[Task goal]
Filter out every line below that lacks "Engrish", and copy the rest.

[Data section]
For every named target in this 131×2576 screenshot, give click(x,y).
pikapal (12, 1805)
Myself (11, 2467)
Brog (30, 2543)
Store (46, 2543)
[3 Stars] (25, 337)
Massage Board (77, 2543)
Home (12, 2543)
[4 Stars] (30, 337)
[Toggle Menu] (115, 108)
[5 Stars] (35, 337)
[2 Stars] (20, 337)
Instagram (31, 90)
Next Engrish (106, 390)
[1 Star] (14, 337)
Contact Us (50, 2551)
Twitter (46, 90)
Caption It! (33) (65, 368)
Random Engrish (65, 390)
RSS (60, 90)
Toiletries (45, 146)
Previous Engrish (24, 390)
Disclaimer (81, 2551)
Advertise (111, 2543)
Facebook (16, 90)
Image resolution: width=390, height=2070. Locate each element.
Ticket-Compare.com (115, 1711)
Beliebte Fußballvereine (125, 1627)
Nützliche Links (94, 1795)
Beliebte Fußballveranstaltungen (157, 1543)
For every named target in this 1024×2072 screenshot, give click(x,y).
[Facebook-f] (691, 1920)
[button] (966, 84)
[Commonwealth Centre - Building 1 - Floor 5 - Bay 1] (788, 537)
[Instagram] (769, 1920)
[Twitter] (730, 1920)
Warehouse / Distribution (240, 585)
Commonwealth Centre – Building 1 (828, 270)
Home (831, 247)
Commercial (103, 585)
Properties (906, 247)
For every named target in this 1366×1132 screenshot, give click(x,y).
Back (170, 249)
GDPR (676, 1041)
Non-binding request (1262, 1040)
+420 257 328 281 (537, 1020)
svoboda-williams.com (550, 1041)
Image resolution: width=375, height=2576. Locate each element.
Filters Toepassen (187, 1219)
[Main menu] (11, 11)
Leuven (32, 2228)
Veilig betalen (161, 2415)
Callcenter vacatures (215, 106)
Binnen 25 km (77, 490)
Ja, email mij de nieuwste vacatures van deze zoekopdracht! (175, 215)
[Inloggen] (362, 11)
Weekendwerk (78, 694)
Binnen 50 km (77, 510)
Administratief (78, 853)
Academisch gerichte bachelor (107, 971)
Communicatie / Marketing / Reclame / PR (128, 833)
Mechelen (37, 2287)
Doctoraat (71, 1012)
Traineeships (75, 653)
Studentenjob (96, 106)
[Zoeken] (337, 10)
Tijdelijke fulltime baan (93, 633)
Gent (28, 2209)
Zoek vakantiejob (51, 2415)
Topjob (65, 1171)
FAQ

[Solution for this problem]
Next Engrish (106, 390)
Random Engrish (65, 390)
Previous Engrish (24, 390)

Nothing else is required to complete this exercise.